Iridium Communications announced a partnership with Amazon Web Services this week, to develop a satellite-based network called CloudConnect for Internet of Things (IoT) applications.

"We're really covering the whole planet ... with terrestrial networks today it's still only 10 percent or 20 percent" of the Earth, Iridium CEO Matt Desch told CNBC on Thursday. "Everybody today can connect pretty easily with very little effort. Now that Amazon has put our language into the cloud platform, they can extend their applications to the satellite realm."

CloudConnect, which the company expects to launch in 2019, makes Iridium "the first, and only, satellite provider now connected to" Amazon Web Services, Desch said. The CloudConnect network will focus on "where cellular technologies aren't," Desch said, bringing the rest of the world within reach of AWS.

Amazon has been looking to hire people to work on "interconnecting space system networks," CNBC reported earlier this month. The company has never publicly discussed such a project.

Shares of Iridium rose 7.1 percent in trading, hitting an all-time high of $21.98 a share.

Iridium stock is up more than 80 percent this year


The company is nearly finished putting its Iridium NEXT constellation of 75 satellites into orbit. SpaceX is launching the $3 billion satellite network for Iridium, with the eighth and final launch happening later this year. Desch has called SpaceX "critical" to Iridium's commercial success, which is now the satellite company's sole launch provider.

Once online, Iridium NEXT will offer services such as higher broadband communications speeds and global airplane tracking. Iridium describes the IoT aspect of the network as a "catalyst for strong subscriber growth." Desch said the network hosts "about half a million" active devices, growing at a rate of about 20 percent per year for the last three years. With AWS onboard, Desch gave a very bullish estimates for his IoT services: "Easily this could expand to tens of millions of devices."

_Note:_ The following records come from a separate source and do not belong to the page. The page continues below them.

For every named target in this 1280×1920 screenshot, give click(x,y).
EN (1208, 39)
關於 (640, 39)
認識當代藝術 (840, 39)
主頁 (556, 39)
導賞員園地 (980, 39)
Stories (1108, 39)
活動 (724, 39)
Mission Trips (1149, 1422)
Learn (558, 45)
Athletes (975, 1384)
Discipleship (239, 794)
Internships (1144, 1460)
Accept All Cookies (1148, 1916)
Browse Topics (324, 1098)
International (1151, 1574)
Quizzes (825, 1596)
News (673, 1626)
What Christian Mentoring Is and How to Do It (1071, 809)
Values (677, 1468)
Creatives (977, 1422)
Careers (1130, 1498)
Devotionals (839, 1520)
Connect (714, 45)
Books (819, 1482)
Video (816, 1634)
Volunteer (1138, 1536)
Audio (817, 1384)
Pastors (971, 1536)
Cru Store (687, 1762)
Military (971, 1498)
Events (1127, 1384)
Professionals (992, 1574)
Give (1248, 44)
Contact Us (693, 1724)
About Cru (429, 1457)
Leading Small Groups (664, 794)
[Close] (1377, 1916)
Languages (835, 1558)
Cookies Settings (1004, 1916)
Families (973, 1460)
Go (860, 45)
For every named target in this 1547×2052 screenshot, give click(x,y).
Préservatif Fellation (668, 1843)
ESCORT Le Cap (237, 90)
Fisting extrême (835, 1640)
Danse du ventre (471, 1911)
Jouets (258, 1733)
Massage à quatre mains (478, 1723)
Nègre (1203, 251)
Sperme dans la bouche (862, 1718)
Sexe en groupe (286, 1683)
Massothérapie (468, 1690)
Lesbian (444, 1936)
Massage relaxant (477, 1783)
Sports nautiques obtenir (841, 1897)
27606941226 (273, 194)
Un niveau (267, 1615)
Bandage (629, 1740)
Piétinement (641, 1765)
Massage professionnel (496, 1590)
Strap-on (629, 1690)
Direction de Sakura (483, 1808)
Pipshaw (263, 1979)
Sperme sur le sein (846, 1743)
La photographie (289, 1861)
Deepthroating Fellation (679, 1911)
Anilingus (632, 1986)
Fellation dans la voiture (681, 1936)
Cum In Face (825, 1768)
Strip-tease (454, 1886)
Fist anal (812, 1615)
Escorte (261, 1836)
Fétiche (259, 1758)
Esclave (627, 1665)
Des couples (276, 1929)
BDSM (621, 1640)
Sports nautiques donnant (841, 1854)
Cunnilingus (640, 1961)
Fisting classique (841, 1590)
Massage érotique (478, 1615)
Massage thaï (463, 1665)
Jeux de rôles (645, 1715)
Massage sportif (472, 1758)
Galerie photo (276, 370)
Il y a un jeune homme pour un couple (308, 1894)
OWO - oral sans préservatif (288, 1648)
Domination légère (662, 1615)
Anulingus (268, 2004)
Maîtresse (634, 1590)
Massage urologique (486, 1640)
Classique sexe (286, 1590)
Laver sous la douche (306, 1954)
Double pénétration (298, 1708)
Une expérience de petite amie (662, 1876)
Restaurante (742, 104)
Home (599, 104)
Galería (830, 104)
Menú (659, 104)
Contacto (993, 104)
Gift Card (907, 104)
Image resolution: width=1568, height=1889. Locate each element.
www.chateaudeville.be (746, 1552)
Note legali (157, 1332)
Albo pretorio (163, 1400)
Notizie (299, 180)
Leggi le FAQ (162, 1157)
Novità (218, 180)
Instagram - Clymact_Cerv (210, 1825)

"We have the best bandwidth over anybody," Desch said. "Our network is super efficient at how it can manage these bytes of information."

Using the AWS, the most widespread cloud-computing service in the world, applications all speak the same "language," Desch said. It can take companies months or years to connect their applications into a new cloud suite, Desch explained, saying the IoT devices sometimes "talking in proprietary languages" or "they have to learn to talk from scratch." Add that to the 80 percent of the world where "it's still hard to connect things up" and one can see why CloudConnect will be optimized for connecting things very efficiently around the world," Desch said.

"We're talking things where a couple dollars can deliver really timely information in seconds from anywhere-to-anywhere in the planet," Desch said.

Desch expects CloudConnect to initially cater to large things like agricultural equipment or cargo ship in the open sea but said "it will move downwards into smaller and smaller vehicles, such as drones." Iridium is also looking at partnering with low-cost satellite companies like Myriota, Hiber and Fleet – as those will focus on a different range of IoT data.

"There are eight or 10 of these new networks that people want to develop with new satellites," Desch said. "We're more of the high end, when you've got to really get the data and it's got to be real time."